A Slump.

Dearest Reader,

I am now engaged, soon to be married and I no longer live in South Africa. I am now living in Switzerland with my fiancé. On paper, life is good, better than it's ever been. The question that gnaws at me constantly though, is why I feel like I am dying inside?

I have not picked up my guitar in almost 5 months. In these 5 months, I have kicked my addiction to benzos, but at the same time, I have been sleeping at night like normal people. Could this novel sense of normalcy be killing my soul? Is my brain adjusting to having no narcotics, thus taking the spark out of my life? Being up in the early morning today, like old times, has made me feel alive again. I have not been up at this time by choice, for a very long time. I had missed this. I wonder if I have lost this. If it wasn't for the Grammy's, I'd be sleeping...

So, so, much has changed. I have gained weight, which is the side effect, although temporary, of quitting drugs because I am eating more, with a slightly slower metabolism then before. I can't say that I hate my life, not yet, anyway, but I am unlike myself as I know myself to be. I have not suffered any panic attacks which was the reason I went on drugs to begin with. This is a huge victory for my mental health, but the sun is not shining yet currently, literally and figuratively because Switzerland has miserable weather conditions during this time of year. I am not exactly depressed either, but I find myself uninspired. So, how am I going to fix myself?

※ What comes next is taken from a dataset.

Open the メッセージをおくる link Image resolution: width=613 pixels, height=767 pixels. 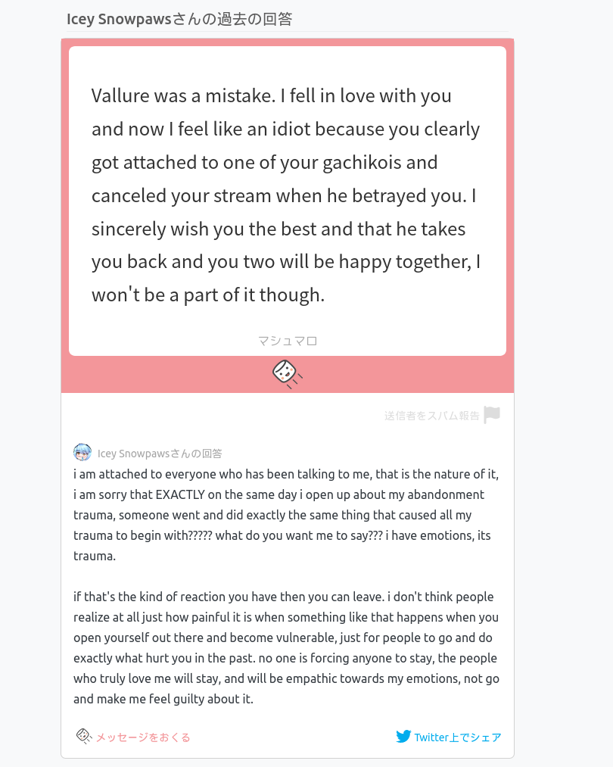click(142, 737)
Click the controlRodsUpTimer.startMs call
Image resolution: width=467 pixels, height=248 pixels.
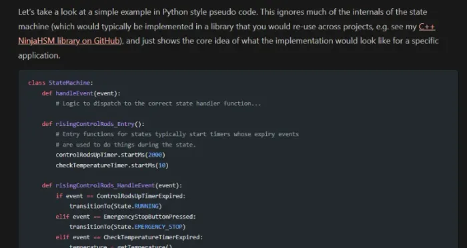coord(111,155)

As I watched the celebrities fill the red carpet at the Grammy's earlier, it came to a point where I had to admit to myself that my big dreams of making music, for me and for others, could just be a pipe dream. It came to pass that the reality of the situation right now is that I am living in a foreign country where I have no grasp of the local language to even hustle to be in the entertainment industry because I can not communicate with anyone effectively except with my fiancé and his family. I know no one here who could collaborate with me to do what I believe I was designed to do, which is make music. I am forlorn.

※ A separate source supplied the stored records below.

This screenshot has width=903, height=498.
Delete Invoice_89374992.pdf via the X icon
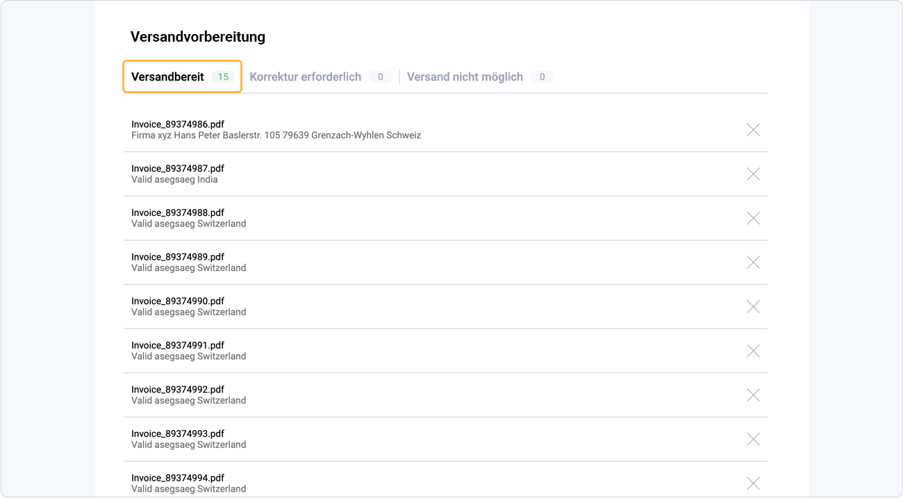point(753,395)
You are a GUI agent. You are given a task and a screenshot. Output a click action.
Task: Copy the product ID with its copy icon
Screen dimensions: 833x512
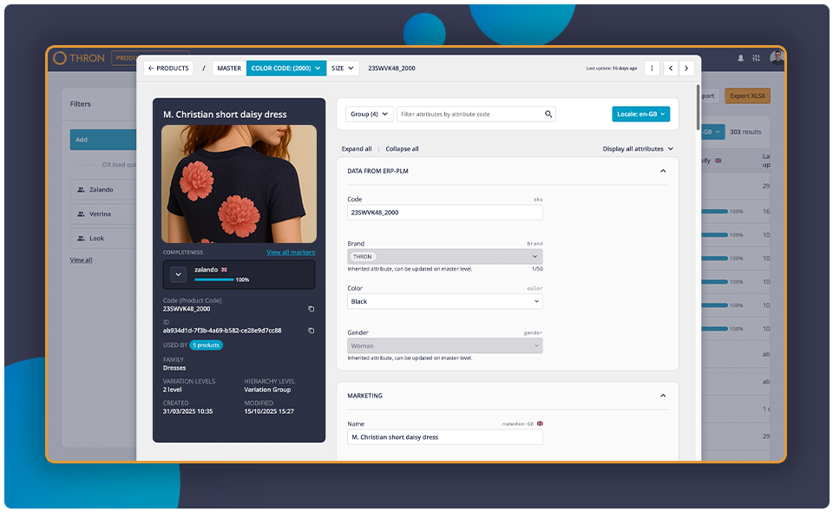[312, 331]
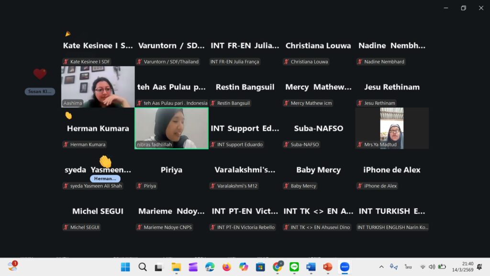Select nibras fadhlillah's video tile
The width and height of the screenshot is (490, 276).
tap(171, 128)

Therefore, as I sit here, I find myself useless, purposeless and lost. I have no identity, it feels, and the only thing I can be sure about is that at some point of the day, I have to eat, shit and sleep. That's my life right now and it is quite frightening. The reality is that there is a higher probability of me being a housewife than the probability of being a musician. The way this looks, it means I am going to kill myself because being a housewife can not fill my soul. Being a housewife would be fine if being a musician was not part of my physical and moral fibre, but music is all I know and all I ever want to know.

Yes, although I have been found by the most beautiful of loves of my life, I am now lost from the greatest love of all, myself. The fact that I can not remedy the situation currently, is slowly eating me inside. This has rendered me into a zombie of sorts. I think I have shut myself off from feeling the pain and fear of this new reality that I have stopped feeling anything at all. I have never felt so bland in my life. Even the thought of myself renders me into a coma, from pure boredom from the thoughts that run through my head these days.

I have not laughed from the belly since going to rehab. I have not played the guitar since before going to rehab. I have not had the curiosity or ambition that made me who I am, or that made me who I think I am, or who I choose to be. Needless to say, this is a highly confusing time for me, but due to some calmness I feel deeply within, I am not panicked by any of this. I am just observing it with detachment, hoping it goes away.

But, will it go away? Will I ever go back to my "normal" self?

Apparently, this is normal amongst people who quit drugs. They feel lost and unable to maneuver themselves once sober, and this period of being lost is one of the reasons that many relapse because it is by far the most uncomfortable feeling I have ever felt, apart from physical pain caused by drug withdrawal.

Anyway, I digress. The point was that, Imhave lost the core of who I am. I am trying to find it. Strangely, I only feel like myself when I listen to my song "Always", but when the song ends, I revert back to this grey area of existence that I have been treading these last few months.

What is going to happen to me? Has my destiny changed? Was music a pipe dream and not a reality? Am I gonna feel like a zombie for the rest of my life?